Board diversity is the key to better corporate governance. Such a widening of board membership brings essential knowledge and insights from different genders, ages, ethnicities and educational backgrounds. A diverse board helps a company to make better decisions, improve its performance and foster a culture of inclusion. The company enhances its reputation by being more innovative, forward-thinking and socially responsible. Diverse boards prevent groupthink by bringing new perspectives to discussions and policies.
The audit committee is a committee of the board. Among its other responsibilities, it liaises with external and internal auditors and the company’s management. It oversees internal control mechanisms and scrutinises related party transactions. All members of the audit committee, including its chairperson, should possess the ability to read and understand financial statements. At least one member shall have accounting or financial related management expertise.

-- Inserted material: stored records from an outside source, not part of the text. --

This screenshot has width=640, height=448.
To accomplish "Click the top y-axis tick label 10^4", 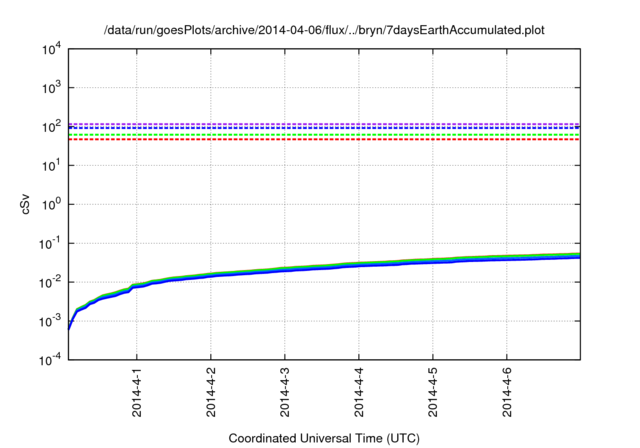I will pyautogui.click(x=51, y=49).
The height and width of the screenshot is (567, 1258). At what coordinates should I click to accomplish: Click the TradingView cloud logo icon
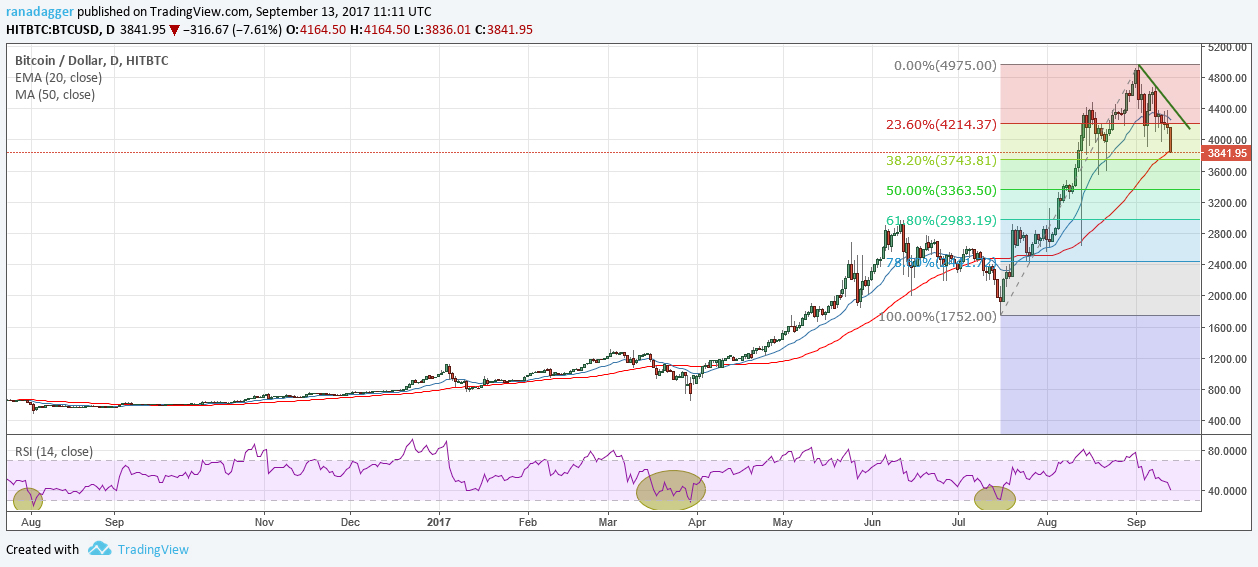click(99, 549)
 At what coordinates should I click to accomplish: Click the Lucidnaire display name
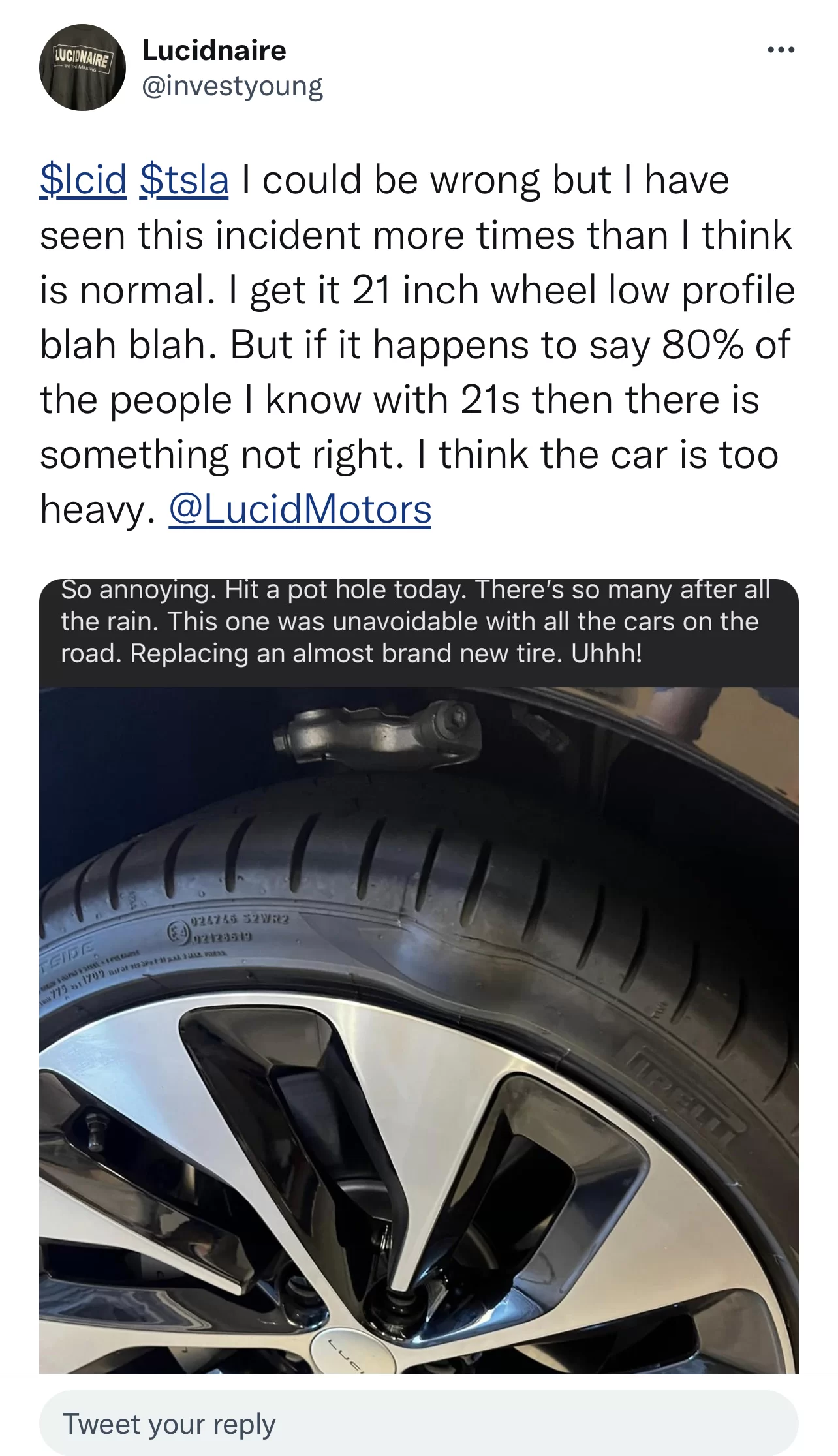pos(214,50)
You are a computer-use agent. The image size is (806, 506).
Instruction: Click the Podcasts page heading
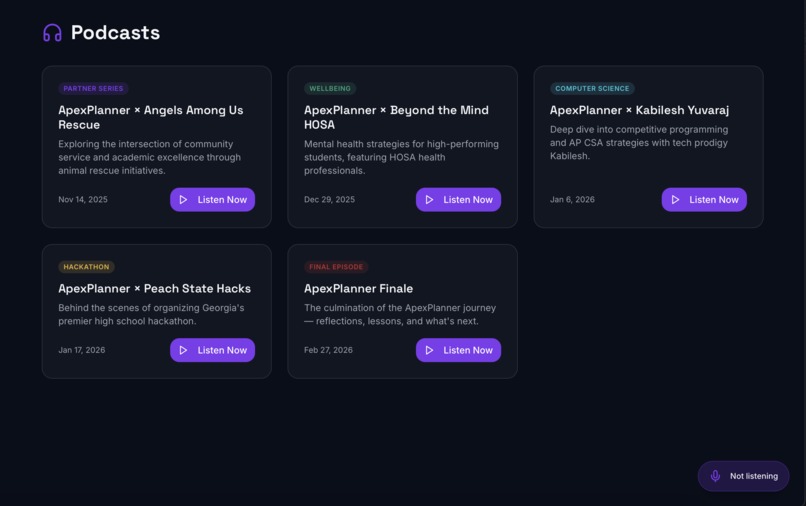[115, 33]
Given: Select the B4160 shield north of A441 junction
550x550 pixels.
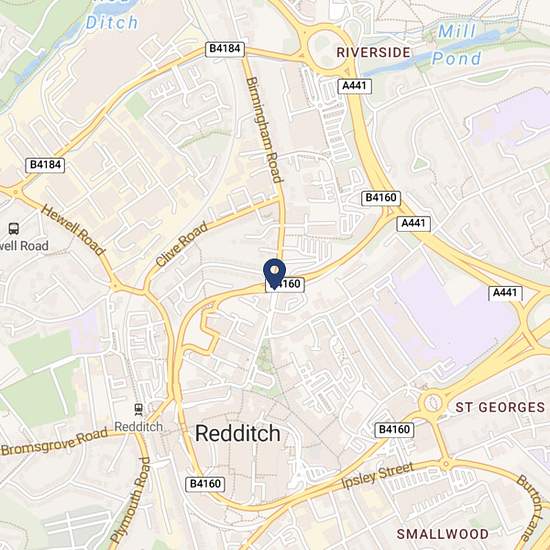Looking at the screenshot, I should click(x=381, y=198).
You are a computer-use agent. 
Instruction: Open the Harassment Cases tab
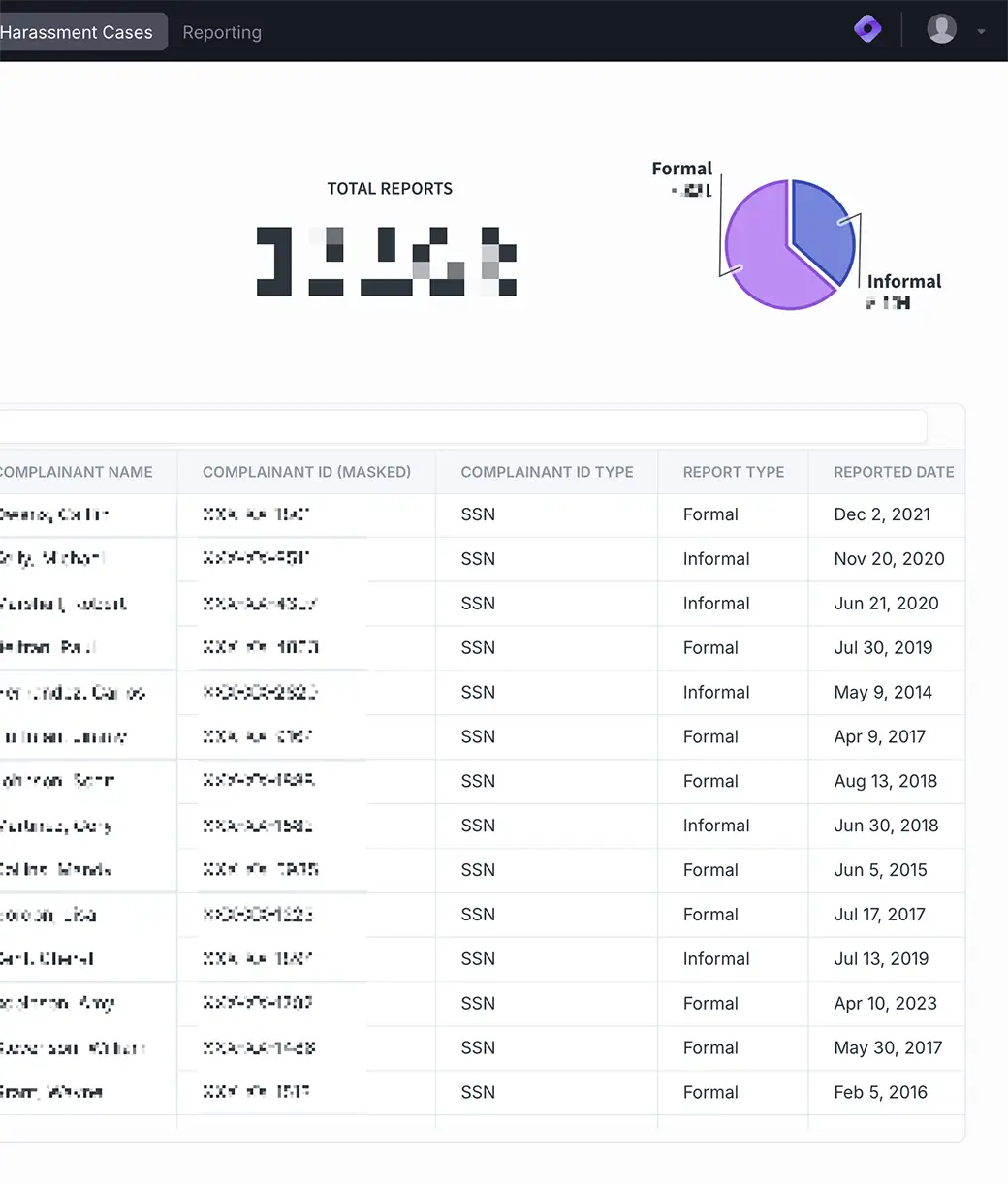(x=78, y=32)
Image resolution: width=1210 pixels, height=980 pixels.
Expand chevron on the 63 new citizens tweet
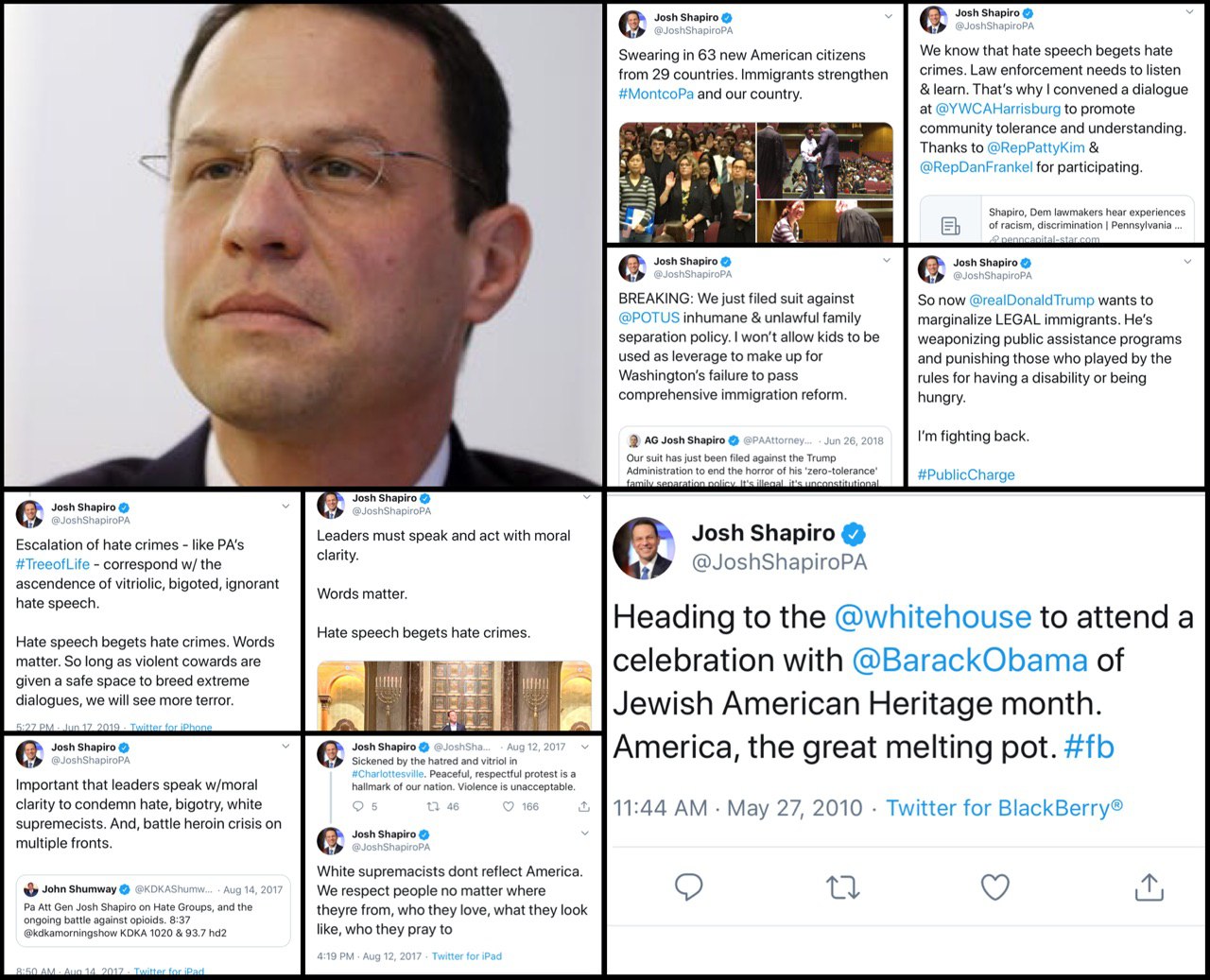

The Companies Act requires every listed entity and every unlisted public company meeting the financial thresholds that require the appointment of at least two independent directors set out above to set up an audit committee. This body must consist of a minimum of three directors with the majority of them being independent directors.
The LODRs require two-thirds of the members of the audit committee of a listed entity to be independent directors. All members of the audit committee of a listed entity having outstanding equity shares carrying superior voting rights (SR equity shares) must be independent directors. The chairman of the audit committee of a listed entity must also be an independent director.
Diverse boards with strong audit committees ensure high audit quality, better decision-making and better risk management. The existence of a well-qualified audit committee improves the quality of internal corporate governance by complementing the board in effectively monitoring managerial actions.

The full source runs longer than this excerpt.